PROBLEM DESCRIPTION:
If a line in the entries below holds the string "June", copy it.
▬▬▬
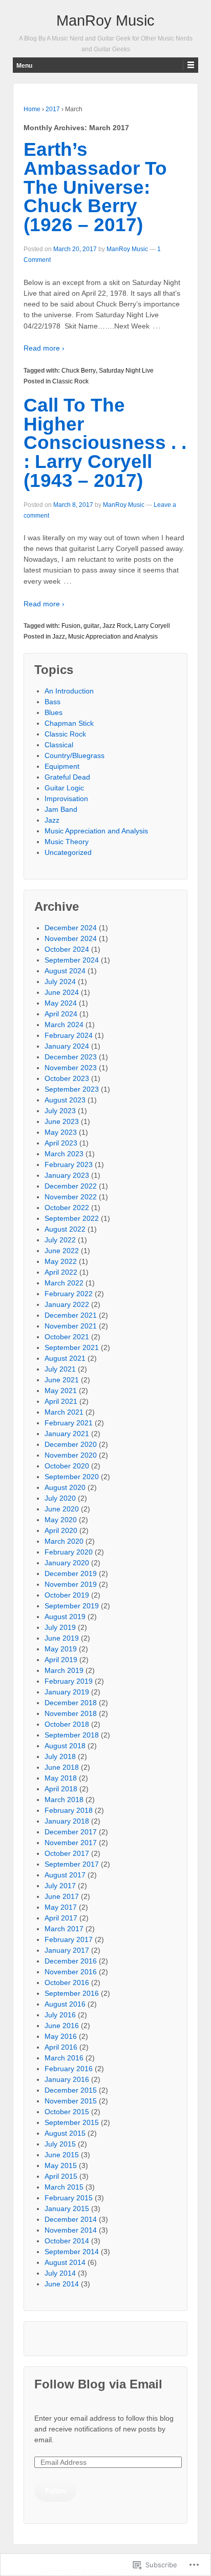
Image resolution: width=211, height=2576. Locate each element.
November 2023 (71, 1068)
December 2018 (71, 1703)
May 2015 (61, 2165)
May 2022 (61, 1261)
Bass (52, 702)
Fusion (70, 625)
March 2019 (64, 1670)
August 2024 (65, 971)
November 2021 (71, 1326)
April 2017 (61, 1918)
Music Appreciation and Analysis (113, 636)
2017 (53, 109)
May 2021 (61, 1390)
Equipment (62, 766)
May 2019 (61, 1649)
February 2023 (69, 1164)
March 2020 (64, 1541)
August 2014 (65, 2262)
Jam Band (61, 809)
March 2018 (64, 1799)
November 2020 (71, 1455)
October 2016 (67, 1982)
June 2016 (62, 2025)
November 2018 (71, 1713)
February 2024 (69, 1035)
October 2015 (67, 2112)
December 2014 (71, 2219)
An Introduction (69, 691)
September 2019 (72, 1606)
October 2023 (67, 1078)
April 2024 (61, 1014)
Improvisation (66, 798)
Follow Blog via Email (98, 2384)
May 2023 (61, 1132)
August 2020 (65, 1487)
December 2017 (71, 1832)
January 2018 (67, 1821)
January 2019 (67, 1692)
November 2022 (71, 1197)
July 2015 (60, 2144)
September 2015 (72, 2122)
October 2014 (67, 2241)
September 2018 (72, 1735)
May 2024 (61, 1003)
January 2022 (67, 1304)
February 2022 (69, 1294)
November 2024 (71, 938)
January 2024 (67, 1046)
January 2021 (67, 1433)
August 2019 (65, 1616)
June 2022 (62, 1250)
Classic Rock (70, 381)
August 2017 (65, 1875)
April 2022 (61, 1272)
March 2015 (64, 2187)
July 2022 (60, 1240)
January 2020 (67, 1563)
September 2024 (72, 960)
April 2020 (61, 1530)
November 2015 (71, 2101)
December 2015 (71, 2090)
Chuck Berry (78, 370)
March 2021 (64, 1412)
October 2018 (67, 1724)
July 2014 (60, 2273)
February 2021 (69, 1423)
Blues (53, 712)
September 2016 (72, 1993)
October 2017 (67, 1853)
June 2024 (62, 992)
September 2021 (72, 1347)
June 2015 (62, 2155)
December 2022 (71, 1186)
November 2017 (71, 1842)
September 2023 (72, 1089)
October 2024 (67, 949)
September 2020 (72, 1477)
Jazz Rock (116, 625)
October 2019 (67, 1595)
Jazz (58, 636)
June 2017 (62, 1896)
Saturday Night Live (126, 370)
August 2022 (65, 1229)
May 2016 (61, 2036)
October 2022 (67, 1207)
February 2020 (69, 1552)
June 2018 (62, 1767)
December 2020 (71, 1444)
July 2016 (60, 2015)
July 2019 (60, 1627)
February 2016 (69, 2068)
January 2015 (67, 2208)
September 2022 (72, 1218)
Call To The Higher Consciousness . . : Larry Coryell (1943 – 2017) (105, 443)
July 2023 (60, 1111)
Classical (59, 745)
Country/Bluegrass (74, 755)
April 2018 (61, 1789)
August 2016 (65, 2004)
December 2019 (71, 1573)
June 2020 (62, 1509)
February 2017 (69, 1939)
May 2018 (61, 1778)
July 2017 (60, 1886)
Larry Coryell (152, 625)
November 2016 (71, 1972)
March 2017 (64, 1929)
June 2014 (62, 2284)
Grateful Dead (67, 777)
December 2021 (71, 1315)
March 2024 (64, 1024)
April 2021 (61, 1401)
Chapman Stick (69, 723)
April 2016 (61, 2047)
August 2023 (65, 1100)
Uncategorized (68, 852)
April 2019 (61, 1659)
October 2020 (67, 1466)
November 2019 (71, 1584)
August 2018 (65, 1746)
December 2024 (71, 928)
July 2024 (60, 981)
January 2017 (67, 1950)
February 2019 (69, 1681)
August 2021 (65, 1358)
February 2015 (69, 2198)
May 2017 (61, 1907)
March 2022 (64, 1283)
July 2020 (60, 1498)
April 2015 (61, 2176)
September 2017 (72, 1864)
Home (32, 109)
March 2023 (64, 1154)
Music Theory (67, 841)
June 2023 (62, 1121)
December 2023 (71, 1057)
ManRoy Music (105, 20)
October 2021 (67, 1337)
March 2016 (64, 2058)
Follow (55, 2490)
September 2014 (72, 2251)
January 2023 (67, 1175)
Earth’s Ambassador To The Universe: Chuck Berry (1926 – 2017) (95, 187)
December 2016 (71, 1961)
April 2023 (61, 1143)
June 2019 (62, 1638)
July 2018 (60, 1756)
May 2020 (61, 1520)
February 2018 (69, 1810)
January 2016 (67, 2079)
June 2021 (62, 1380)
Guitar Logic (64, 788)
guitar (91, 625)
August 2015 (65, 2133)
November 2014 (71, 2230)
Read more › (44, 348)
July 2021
▬▬▬
SOLUTION TO THIS TASK:
June 2016 (62, 2025)
June 2022 (62, 1250)
June 2024 (62, 992)
June 2015 (62, 2155)
June 2017 (62, 1896)
June 2018 (62, 1767)
June 2020 (62, 1509)
June 2014 (62, 2284)
June 2023 (62, 1121)
June 2019 (62, 1638)
June 2021 (62, 1380)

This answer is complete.